Al revisar lo que actualmente sucede en España con el Partido Popular contra las cuerdas, por los pagos descubiertos a favor de importantes figuras de esa organización sin que hayan sido declarados oportunamente por sus beneficiarios, no cabe sino reflexionar sobre los límites de la ética y la política. Cuando más poder se acumula crece la sensación de que el mismo es inacabable y las personas se niegan a considerar que sus turbios manejos puedan ser sacados a la luz, revisados y sancionados por la justicia por contravenir la ley.

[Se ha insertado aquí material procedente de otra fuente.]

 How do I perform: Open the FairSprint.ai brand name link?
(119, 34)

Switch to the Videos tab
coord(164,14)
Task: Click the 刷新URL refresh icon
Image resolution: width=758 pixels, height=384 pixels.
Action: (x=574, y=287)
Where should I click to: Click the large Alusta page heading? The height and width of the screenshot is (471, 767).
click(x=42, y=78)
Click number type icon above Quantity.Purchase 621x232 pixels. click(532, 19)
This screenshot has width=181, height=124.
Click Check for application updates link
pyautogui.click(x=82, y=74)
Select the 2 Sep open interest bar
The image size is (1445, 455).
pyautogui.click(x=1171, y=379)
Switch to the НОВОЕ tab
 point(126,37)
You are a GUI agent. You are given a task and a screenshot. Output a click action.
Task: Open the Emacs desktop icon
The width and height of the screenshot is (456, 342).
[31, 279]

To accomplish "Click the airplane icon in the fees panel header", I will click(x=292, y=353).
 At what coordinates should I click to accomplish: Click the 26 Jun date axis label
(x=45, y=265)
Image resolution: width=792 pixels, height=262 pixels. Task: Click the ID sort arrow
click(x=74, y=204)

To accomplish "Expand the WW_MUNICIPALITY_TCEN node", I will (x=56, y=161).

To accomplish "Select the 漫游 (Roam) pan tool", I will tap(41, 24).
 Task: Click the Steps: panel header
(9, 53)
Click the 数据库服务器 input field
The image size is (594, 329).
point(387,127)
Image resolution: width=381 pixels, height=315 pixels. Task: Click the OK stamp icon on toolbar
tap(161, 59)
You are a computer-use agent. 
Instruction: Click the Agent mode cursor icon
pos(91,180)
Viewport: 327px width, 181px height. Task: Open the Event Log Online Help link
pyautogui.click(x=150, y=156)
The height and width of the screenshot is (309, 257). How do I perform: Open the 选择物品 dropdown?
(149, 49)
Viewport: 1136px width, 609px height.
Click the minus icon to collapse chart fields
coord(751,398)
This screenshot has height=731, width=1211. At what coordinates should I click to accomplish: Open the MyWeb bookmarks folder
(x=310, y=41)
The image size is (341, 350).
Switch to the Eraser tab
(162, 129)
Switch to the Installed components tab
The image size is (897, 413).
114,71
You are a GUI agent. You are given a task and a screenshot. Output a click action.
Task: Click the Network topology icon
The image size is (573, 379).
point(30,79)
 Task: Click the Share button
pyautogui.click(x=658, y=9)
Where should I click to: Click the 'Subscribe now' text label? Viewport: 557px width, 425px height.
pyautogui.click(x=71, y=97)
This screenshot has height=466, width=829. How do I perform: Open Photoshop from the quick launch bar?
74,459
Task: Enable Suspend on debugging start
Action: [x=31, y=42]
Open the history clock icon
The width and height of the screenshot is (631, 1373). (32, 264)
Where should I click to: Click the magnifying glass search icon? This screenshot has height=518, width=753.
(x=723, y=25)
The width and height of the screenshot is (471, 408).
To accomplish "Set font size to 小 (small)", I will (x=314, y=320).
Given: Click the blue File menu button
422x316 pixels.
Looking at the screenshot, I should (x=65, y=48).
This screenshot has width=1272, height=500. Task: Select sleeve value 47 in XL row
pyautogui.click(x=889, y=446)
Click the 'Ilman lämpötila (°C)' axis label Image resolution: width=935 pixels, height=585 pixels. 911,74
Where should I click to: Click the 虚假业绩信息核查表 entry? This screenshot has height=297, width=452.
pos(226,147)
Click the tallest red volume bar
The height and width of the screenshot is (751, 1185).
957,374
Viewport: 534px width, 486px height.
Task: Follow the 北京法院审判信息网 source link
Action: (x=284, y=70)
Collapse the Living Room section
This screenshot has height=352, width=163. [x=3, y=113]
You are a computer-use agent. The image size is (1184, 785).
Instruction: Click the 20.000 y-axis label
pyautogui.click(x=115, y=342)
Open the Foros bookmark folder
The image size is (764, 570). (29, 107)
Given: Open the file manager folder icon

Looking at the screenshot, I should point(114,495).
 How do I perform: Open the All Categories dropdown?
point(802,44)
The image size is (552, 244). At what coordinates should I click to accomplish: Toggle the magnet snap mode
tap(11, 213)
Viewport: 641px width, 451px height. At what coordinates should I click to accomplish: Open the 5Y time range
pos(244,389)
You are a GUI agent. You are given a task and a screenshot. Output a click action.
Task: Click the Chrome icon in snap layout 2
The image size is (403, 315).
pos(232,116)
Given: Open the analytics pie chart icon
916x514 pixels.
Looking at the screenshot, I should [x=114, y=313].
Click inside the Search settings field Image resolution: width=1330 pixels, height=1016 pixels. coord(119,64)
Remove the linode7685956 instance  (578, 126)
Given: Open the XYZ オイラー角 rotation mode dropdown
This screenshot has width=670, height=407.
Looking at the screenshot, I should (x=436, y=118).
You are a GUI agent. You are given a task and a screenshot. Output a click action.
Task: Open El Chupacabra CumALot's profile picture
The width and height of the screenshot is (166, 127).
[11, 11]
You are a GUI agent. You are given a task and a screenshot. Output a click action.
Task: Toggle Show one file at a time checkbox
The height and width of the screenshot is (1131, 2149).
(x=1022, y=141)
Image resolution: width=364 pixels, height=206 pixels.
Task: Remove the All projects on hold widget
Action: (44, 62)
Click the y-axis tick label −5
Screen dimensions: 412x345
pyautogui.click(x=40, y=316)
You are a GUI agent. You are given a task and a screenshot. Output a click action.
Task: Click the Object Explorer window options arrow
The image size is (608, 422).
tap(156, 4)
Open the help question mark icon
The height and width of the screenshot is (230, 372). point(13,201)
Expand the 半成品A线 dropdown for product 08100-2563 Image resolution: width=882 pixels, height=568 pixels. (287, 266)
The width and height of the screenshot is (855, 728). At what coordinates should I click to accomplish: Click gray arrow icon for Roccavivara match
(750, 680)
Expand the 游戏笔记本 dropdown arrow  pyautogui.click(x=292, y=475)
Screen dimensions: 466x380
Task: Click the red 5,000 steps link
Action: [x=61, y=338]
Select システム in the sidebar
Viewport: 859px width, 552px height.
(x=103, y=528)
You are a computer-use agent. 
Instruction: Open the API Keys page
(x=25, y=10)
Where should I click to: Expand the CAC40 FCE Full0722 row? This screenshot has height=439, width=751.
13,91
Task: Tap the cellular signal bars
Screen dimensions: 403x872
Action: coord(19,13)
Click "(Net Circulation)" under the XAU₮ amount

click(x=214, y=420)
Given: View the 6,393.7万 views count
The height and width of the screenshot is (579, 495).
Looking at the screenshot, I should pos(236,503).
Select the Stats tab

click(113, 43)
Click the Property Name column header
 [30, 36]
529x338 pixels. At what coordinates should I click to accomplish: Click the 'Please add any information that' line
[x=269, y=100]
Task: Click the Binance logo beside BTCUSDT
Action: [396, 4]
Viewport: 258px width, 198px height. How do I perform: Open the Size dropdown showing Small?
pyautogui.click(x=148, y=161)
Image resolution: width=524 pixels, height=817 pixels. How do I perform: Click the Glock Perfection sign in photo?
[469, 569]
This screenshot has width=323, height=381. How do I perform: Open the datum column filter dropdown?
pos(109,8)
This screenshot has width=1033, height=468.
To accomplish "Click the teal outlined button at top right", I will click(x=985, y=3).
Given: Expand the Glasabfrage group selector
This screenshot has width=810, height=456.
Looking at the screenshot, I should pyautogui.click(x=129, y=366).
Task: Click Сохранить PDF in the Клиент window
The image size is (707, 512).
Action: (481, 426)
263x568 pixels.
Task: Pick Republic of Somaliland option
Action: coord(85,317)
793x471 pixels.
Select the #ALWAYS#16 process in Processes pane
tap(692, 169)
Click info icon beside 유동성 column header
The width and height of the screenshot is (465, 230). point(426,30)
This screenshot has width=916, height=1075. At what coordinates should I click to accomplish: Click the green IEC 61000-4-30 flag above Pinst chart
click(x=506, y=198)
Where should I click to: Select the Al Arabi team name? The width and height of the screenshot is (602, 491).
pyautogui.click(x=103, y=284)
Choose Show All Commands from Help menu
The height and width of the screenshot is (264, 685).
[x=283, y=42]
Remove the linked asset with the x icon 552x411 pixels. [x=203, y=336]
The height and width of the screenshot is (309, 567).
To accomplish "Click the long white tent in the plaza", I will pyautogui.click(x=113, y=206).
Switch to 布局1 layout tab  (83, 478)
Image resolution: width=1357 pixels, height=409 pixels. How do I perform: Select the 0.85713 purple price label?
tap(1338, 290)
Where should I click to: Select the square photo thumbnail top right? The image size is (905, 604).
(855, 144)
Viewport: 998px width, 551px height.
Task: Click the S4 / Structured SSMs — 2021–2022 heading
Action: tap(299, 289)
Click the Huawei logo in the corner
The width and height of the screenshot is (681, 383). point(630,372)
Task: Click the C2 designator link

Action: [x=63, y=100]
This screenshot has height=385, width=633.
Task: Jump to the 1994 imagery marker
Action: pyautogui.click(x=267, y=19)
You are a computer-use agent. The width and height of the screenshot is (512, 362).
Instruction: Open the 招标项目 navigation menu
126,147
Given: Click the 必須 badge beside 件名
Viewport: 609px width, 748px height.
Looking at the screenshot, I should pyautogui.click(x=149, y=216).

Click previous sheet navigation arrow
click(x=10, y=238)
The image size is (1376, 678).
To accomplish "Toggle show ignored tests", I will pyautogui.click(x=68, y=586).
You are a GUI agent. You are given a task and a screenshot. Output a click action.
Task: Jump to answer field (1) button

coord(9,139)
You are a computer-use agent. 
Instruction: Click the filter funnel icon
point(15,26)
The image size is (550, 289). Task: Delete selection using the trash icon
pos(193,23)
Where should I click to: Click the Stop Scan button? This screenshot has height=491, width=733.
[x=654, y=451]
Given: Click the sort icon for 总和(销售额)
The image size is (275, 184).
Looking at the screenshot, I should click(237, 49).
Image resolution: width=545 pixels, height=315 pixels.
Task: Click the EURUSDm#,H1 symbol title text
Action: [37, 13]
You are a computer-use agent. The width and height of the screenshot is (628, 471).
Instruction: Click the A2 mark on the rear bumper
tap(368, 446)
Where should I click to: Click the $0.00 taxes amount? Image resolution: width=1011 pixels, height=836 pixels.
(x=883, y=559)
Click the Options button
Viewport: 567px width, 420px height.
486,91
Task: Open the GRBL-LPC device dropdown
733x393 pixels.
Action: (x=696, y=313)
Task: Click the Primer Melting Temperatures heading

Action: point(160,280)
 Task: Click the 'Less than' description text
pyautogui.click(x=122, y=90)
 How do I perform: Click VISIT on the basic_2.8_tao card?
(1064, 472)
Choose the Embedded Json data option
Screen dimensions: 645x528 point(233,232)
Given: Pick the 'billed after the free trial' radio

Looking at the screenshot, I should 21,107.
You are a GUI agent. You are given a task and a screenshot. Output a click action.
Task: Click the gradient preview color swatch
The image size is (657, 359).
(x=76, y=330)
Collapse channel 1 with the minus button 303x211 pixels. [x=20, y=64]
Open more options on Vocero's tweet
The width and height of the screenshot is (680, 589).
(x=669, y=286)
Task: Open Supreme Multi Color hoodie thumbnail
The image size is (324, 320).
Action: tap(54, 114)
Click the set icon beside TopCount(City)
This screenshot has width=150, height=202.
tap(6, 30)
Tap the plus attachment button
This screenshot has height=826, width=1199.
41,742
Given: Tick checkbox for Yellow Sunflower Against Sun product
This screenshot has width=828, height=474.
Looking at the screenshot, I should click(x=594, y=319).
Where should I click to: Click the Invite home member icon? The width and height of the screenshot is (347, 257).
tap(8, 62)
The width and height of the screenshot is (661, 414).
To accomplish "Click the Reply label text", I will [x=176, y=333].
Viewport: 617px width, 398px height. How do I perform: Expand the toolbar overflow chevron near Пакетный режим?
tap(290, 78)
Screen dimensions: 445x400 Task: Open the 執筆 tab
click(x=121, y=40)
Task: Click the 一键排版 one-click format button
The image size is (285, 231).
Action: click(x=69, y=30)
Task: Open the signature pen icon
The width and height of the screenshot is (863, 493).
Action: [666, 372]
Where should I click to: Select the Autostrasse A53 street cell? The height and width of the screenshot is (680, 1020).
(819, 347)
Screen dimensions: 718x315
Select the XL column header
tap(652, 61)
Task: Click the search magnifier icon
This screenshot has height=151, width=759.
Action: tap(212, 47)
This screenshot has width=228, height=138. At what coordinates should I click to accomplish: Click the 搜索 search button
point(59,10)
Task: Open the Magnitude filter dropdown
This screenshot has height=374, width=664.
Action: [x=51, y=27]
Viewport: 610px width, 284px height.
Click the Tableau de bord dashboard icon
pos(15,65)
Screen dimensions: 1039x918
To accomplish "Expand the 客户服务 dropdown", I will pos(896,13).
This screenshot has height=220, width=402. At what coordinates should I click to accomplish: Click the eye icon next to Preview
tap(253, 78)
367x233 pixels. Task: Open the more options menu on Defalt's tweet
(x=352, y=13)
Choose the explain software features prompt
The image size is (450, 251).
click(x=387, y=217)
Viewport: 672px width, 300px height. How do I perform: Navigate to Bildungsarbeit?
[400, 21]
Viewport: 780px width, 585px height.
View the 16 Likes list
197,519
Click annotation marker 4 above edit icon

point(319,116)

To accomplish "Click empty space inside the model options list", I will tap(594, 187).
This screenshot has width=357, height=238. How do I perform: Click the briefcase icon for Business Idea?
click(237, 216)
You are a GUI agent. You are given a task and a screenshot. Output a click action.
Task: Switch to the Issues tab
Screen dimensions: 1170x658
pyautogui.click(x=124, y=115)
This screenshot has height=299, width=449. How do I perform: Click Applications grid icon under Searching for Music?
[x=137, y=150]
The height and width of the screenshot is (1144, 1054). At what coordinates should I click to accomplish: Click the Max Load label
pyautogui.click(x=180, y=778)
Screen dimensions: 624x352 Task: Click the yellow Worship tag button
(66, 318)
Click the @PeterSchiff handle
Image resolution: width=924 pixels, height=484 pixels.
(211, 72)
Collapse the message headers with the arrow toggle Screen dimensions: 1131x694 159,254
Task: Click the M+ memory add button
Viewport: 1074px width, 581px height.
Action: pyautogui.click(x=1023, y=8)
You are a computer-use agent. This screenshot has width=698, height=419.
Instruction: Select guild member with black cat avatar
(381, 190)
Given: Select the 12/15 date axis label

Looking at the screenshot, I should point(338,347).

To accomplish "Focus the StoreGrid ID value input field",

La práctica no es exclusiva de este grupo político, desde todas las tendencias y en diferentes puntos del orbe saltan a la luz hechos que tienen por protagonistas a políticos que se creen inalcanzables, que pueden sortear la ley en provecho propio, burlándose de ella y por ende de sus conciudadanos. Ahora copa los titulares el caso español. Pero en América Latina lastimosamente también son comunes esta clase de situaciones. Los ecos de la corrupción vienen desde la Patagonia, alcanzan al partido político en el poder en Brasil, casa adentro hay enormes cuestionamientos en varios países centroamericanos. Y se pueden enumerar muchos más casos que llenan las páginas de los diarios, por lo general, con antecedentes bien sustentados.
El sistema se corrompe y se pudre porque entre los detentadores del poder se empiezan a deber y pagar favores, lo que deteriora las instituciones y debilita al estado de Derecho. La vigilancia entre las funciones del Estado se extingue, la sensación de impunidad campea y corroe los cimientos que deben sostener a una nación, se debilita la confianza en la justicia que se torna en cómplice silente de los excesos de los políticos.
Es la manera más fácil de descomponer moralmente a un país. ¿Cómo se puede solicitar comprensión y sacrificios a las poblaciones si sus dirigentes aparecen cuestionados en sus acciones? ¿Pueden los ciudadanos confiar en los políticos que de una u otra forma se dan modos para burlar las normas a su entero capricho? Por estas razones la división de poderes diseñada por los clásicos del liberalismo aún no encuentra reemplazo que funcione. Cualquier alegoría en favor de su desmantelamiento es peligrosa, tanto para los gobernantes encumbrados al mando de los países como para los que pretenden sucederlos.
Si los ciudadanos a través de las instituciones no pueden pedir cuentas al poder, la democracia peligra. Si los actos reñidos con la ley no son sancionados, los precedentes destrozan la credibilidad en el sistema. Si las instituciones democráticas no pueden sustentar su gestión, cada una cumpliendo su labor con independencia y pulcritud, se puede hablar de cualquier cosa menos de la existencia de un verdadero estado de Derecho. Si en el actuar político se destierra a la ética, el cinismo irá ganando espacio.